Although not flawless in their approach, the Republican Party in 1992, led by President Georgia H. Bush, helped lift the shroud over the AIDS/HIV epidemic, and Mary Fisher and her family personally lobbied President Bush on the matter.
On the cover of TIME Magazine, Laverne Cox, has become the image of the transgender movement. Popular media listens to Laverne Cox, but the stories of Taja Gabrielle DeJesus, Lamia Beard, or Ezekiel Dear, three transwomen who have died since 2015 began do not make the same headlines. In contrast, society accepts Laverne's beauty, because when we look at her it is easy to dismiss her history and only see her beauty. She appears "normal" to people.
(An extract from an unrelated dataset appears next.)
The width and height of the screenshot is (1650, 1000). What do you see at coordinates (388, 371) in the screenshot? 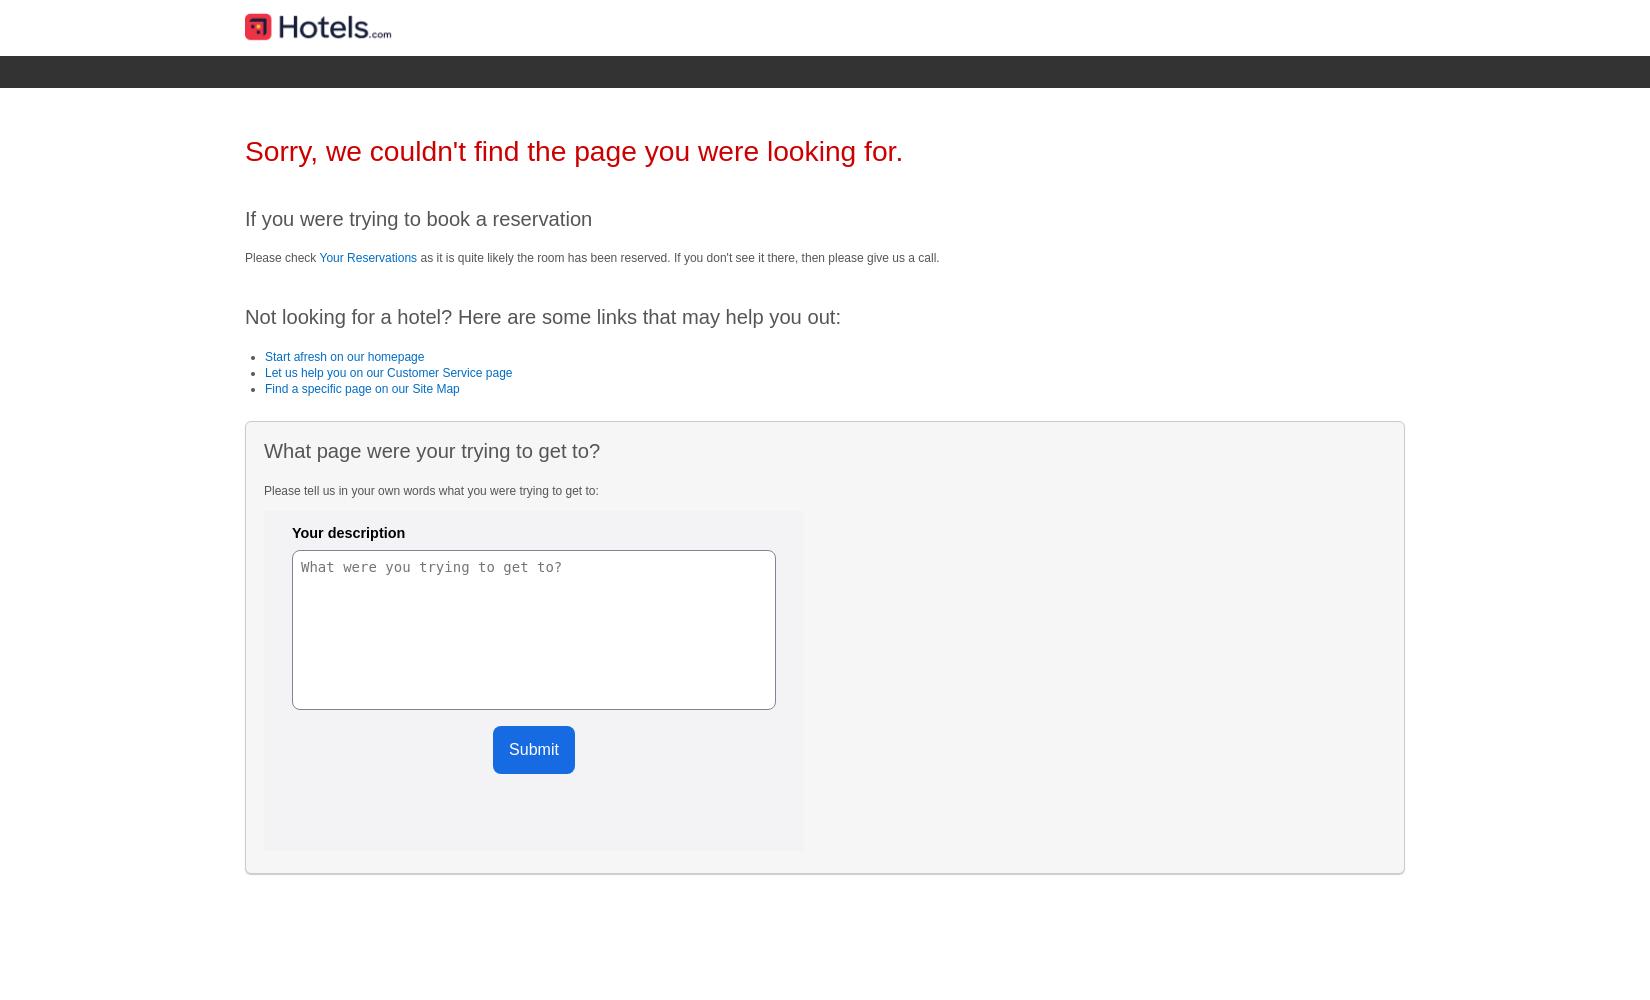
I see `'Let us help you on our Customer Service page'` at bounding box center [388, 371].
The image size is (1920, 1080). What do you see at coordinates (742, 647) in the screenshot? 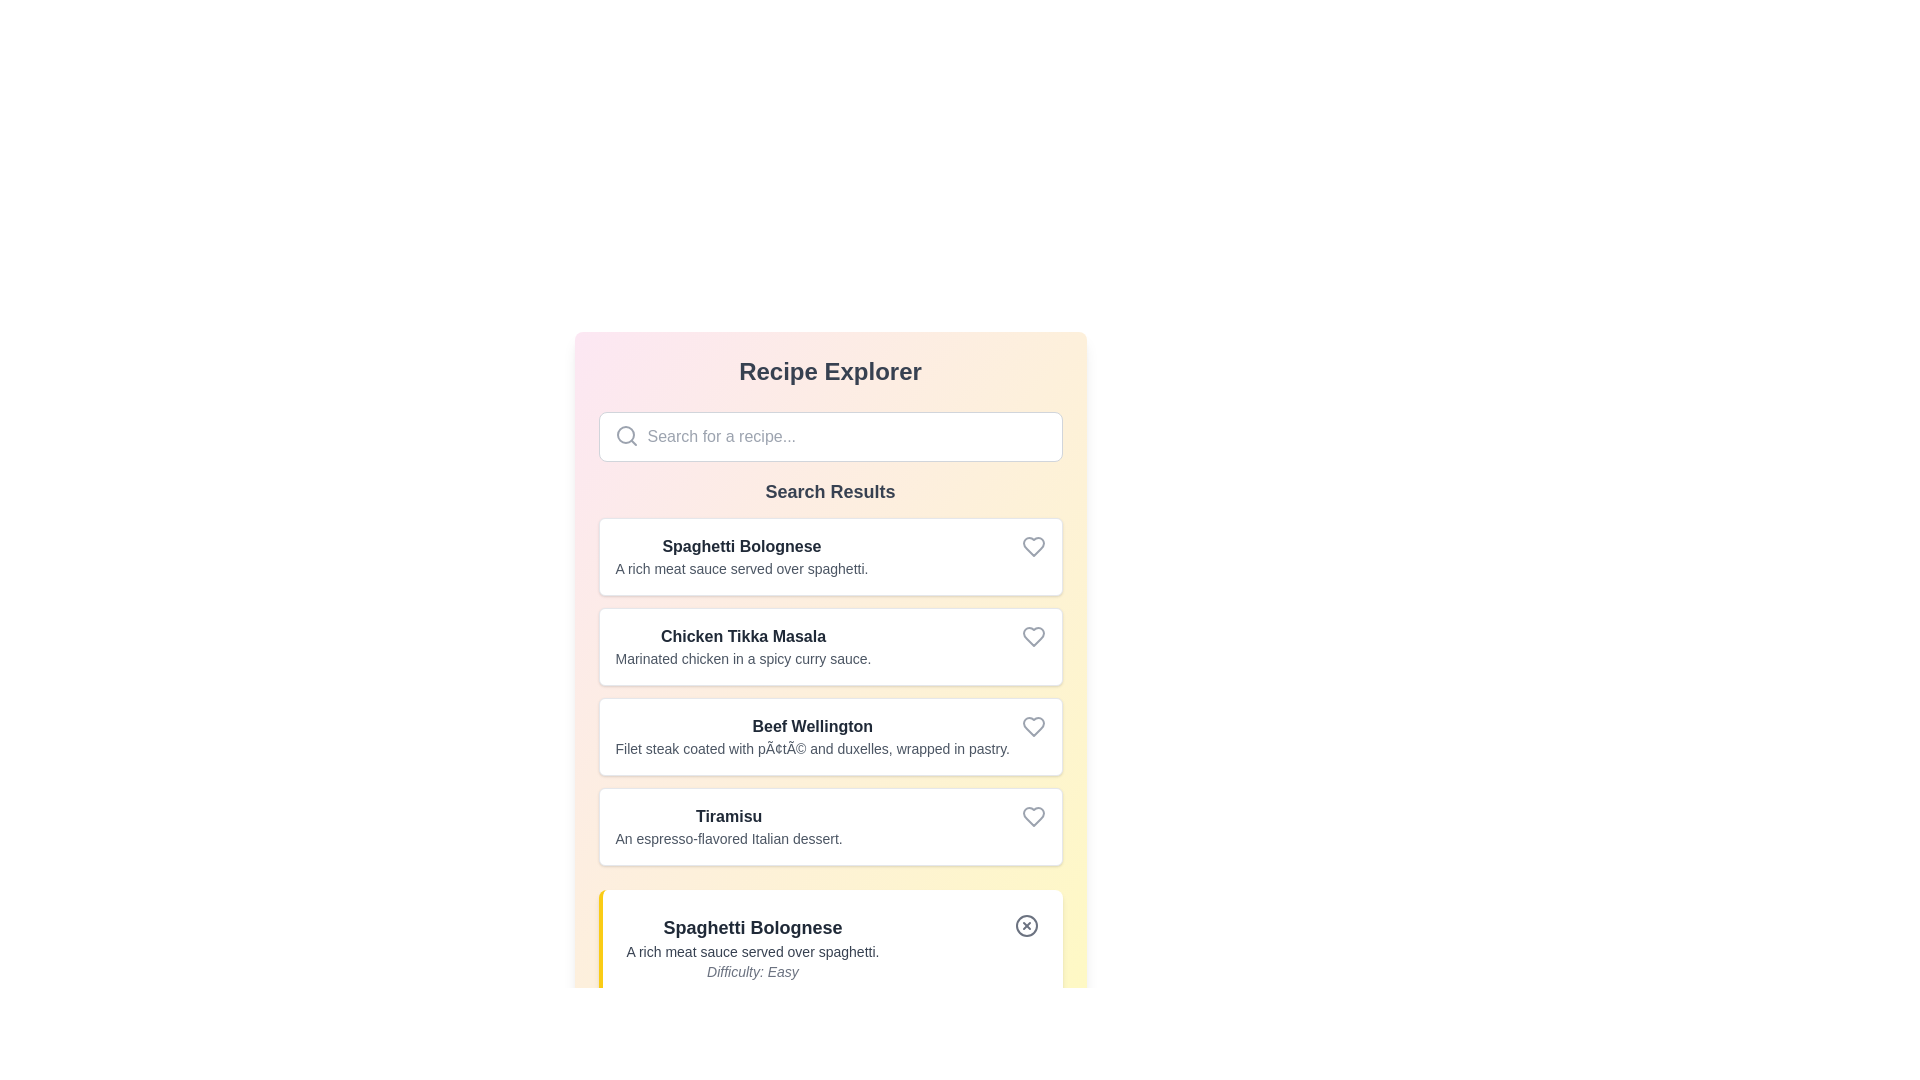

Hamilton and Charlayne, having a fairer complexion, looked more like the very people who they were obstructing black freedom and justice at the University of Georgia. Similarly, the Montgomery, Alabama citizens who sought to uphold segregation were physically more akin to Rosa Parks than Claudette Colvin. Even in 2014, gay Republican men were denied a booth at the Texas Republican Convention, but Mary Fisher was not a gay man addressing the 1992 National Republic Convention. She was a cis-gendered, married woman, and mother when she delivered her concerns -- to people who largely ignored the gay community -- and people would listen her. Last but not least, Laverne Cox is described by inStyle magazine as their "new beauty idol," begging the question, "why?" Is it because she does not appear queer?
These observations do not serve to lessen the work of Hamilton Holmes, Charlayne Hunter, Rosa Parks, Mary Fisher or Laverne Cox, but rather, shine light on the untold story of why they will be lauded as the timeless heroes for the struggles they fought, and perhaps the untold story of why other champions of the same struggle will not get the same recognition. These factors that made these individuals privileged -- their less identifiable minority markers -- did not make their journey effortless. Often, their lives were threatened, and their brilliant achievements have paved the way for others.
We need these champions, but in some ways these champions are reminders that our work towards eradicating social ills is not done. We've only begun to scratch the surface.